The Pros and Cons of IRS Installment Agreements

Some tax debtors lack the resources to pay all of the taxes they owe at the time of filing. For those who fail to pay on time, the IRS assesses heavy fees and penalties and, if the balance goes unpaid for long enough, the debtor can face having his or her assets seized and sold.

To give debtors an alternative to lump-sum payments of tax debt, the IRS allows eligible individuals to enroll in an installment agreement. Breaking down the taxes owed into smaller monthly payments reduces the financial burden on the taxpayer and helps them avoid serious penalties for non-payment.

By taking a closer look at the advantages and disadvantages of an IRS installment agreement with an experienced tax specialist, you can decide if an agreement is right for you.

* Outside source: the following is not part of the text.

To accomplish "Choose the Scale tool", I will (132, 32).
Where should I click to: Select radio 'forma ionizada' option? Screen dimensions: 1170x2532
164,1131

Advantages of an IRS installment agreement.

Installment agreements, although not perfect, can have many advantages. The biggest advantage of an IRS installment agreement is that it gives debtors the freedom to choose their own monthly payment amount and allows up to 72 months to pay the balance in full. Having a customizable repayment plan allows the debtor to arrange for affordable payments, reducing the financial burden of owing taxes and increasing the chances that the debtor can successfully fulfill the agreement. The penalties under an installment agreement are also less, which saves the debtor money.

As an added bonus, the debtor can choose to pay the balance in full once it becomes more manageable, without incurring additional fees or penalties. And, if that wasn’t enough, entering into an installment agreement causes the IRS’ 10-year collection statute to start tolling; after 10 years, the IRS can no longer attempt to recover the debt.

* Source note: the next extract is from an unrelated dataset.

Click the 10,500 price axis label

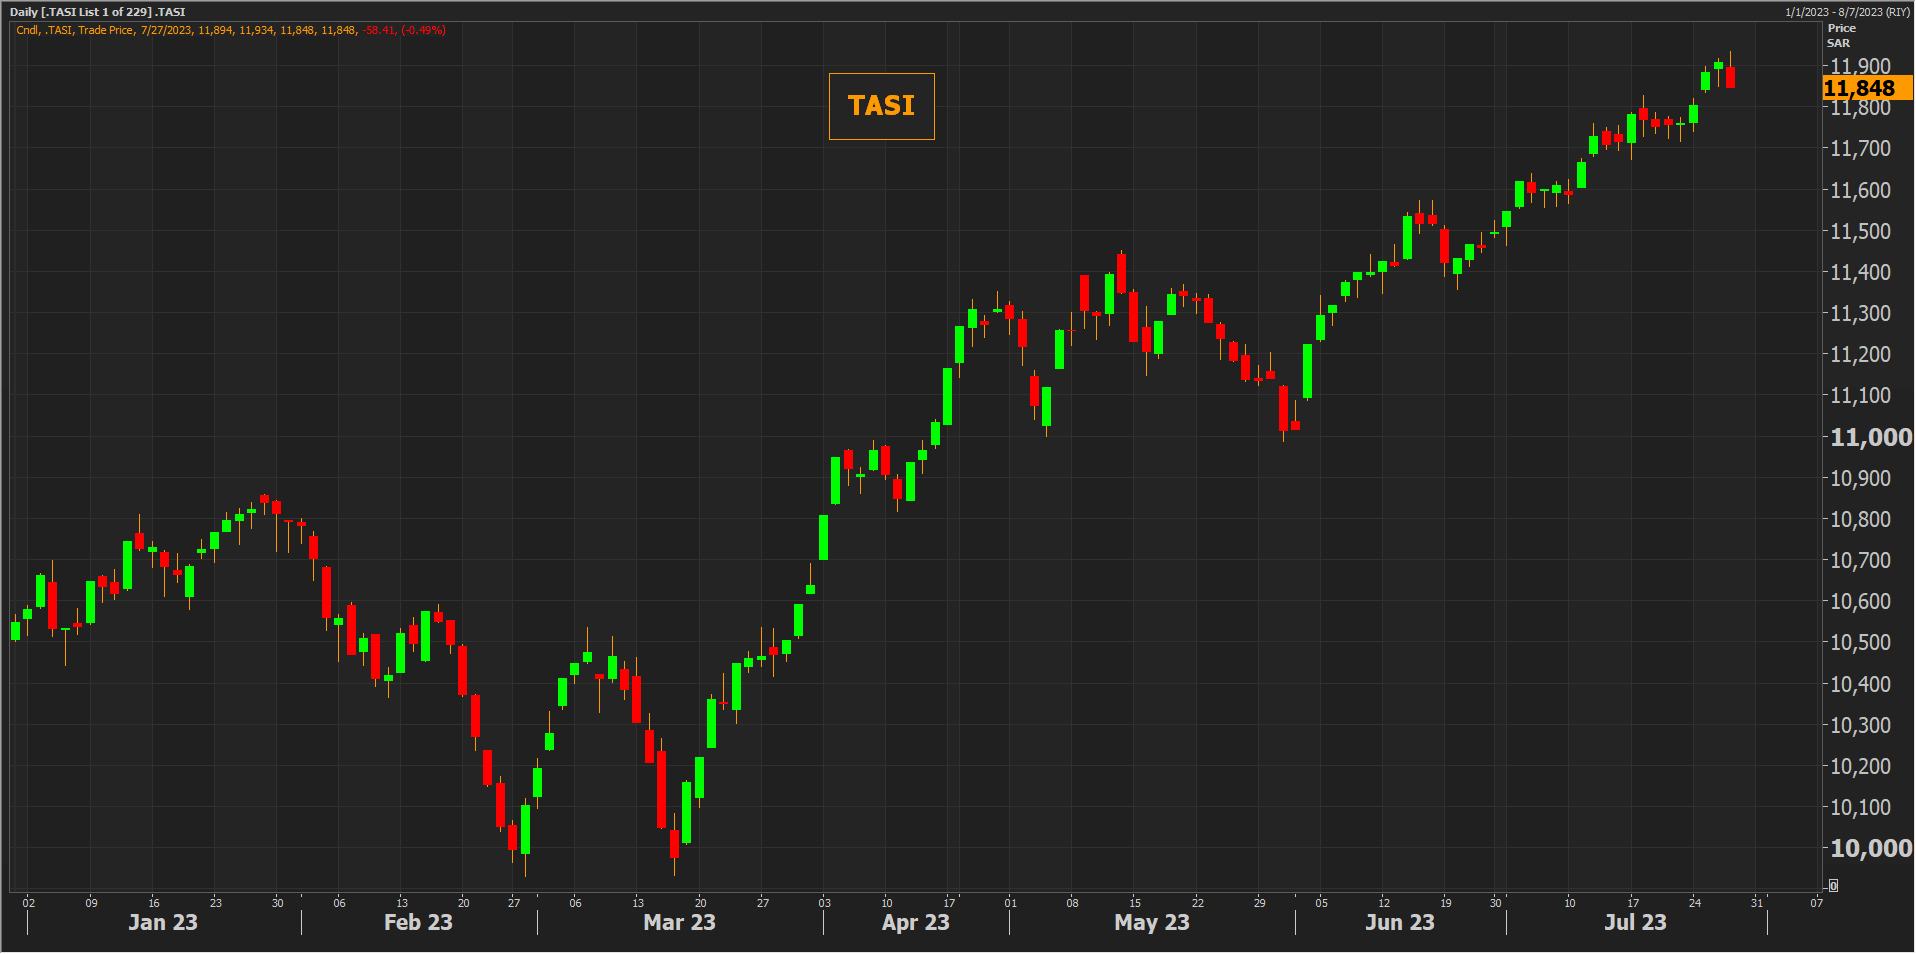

Disadvantages of an IRS installment agreement.

Although an installment agreement can be an attractive option for those unable to pay their tax debt all at once, there are also some drawbacks. First, while the debtor still owes a balance, interest, and penalties will continue to increase the original amount of the debt owed; in some cases, the debtor may end up paying significantly more than the original tax debt amount. There are also enrollment fees for using an installment agreement, ranging from $43 to $225. An installment agreement also does not stop the IRS from filing a federal tax lien, which allows the government to seize your assets and sell them to pay off your outstanding debt.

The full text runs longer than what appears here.